歴史
世界中で絶対的な地位を誇るハーレーダビッドソンが誕生したのは、今から111年前の1903年。アメリカ中西部のウィスコンシン州にある都市ミルウォーキーで、設計はウィリアム・S・ハーレー、製作・組み立てはアーサー、ウォルター、ウィリアムのダビッドソン兄弟の4人によってその歴史の幕を開けた。単気筒エンジン/排気量409cc/3馬力、トマトの空き缶を利用したキャブレターなど、手作り感あふれる一台だった。日用品を用いて作られたこの第1号を皮切りに、ハーレーの代名詞である「Vツインエンジン」を開発するなど、第一次世界大戦など時代の荒波に揉まれながらも着実に前進していった。

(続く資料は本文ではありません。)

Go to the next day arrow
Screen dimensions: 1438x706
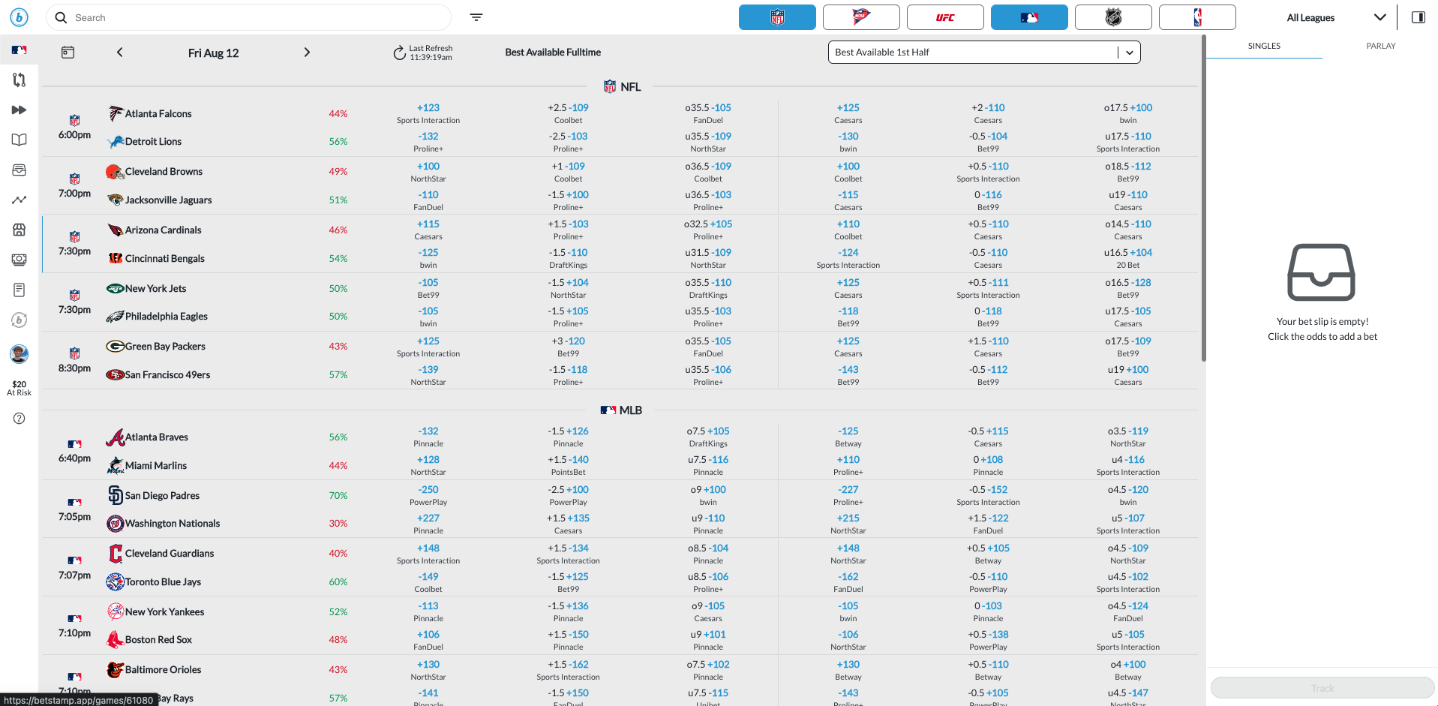click(x=307, y=53)
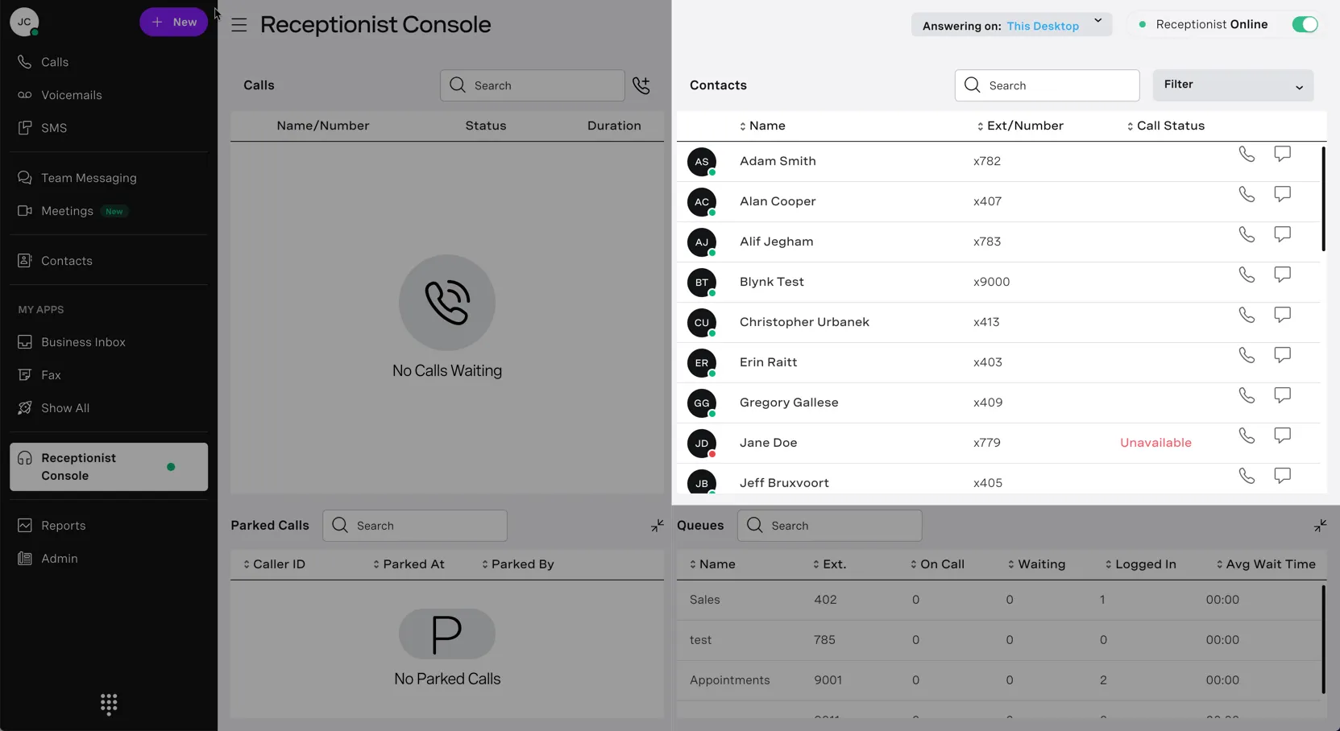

ダビッドソン家の長男ウィリアム・Aが加わり、株式会社ハーレーダビッドソンを設立する。初代社長には3男のウォルターが就任した。ここからモーターサイクルカンパニーとして大きく飛躍、1906年は50台という年間生産台数が、一気に170台へ増加したのである。
1907年に開発されたVツインエンジンが改良を重ね、この年に完成(排気量810cc/7.2馬力)、「5D」と名づけられた。量産販売がスタートし、さらにチェーンドライブ駆動が主流となりつつあったこの時代に、ハーレーだけがベルドドライブ駆動を導入。つまりこの時すでに現代まで続くハーレーの独特の構造が出来上がっていたのである。しかしすでに同じアメリカのインディアン社よりVツインモデルが発売されており、この時点では性能的にもセールス的にもインディアンがH・Dを凌駕していた。
吸気カムが装備された、排気量1000cc のFヘッドエンジン「7E」を開発。バルブ作動が安定して大幅にパワーアップした。ラインナップ増にともなってハーレーは生産を拡大していき、ハーレーオーナーも増加。また、第一次世界大戦(1914~1918年)において、軍用車としてH・Dよりも多くの車両を納入したインディアンは、どうしても市販車生産がおろそかになり、ハーレーダビッドソン社はその恩恵を受けた事も事実である。
1916年にはOHV1000ccVツインエンジンを搭載したワークスマシンを投入した300マイルレース(カンザス州ダッジシティ)で、優勝を筆頭に、7位まで6台のハーレーが入賞。「ハーレーダビッドソン」の名を全米に轟かせた。
1919年、ハーレー初のサイドバルブフラットヘッド車「横置きフラットツインV型」が開発される。さらにサイドカー専用モデル「FS」も登場。以降、1952年までサイドカーモデルは製造されていく。
1929年、シリンダーの脇にそれぞれ吸排気バルブを設け、それをひとつずつ独立して動かす4カムシステムを採用した「フラットヘッドエンジン」が開発される(排気量750cc/サイドバルブ駆動)。以降、1974年まで採用される息の長いモデルとなった。そんな同年、世界恐慌による不況の影が忍び寄ってくる。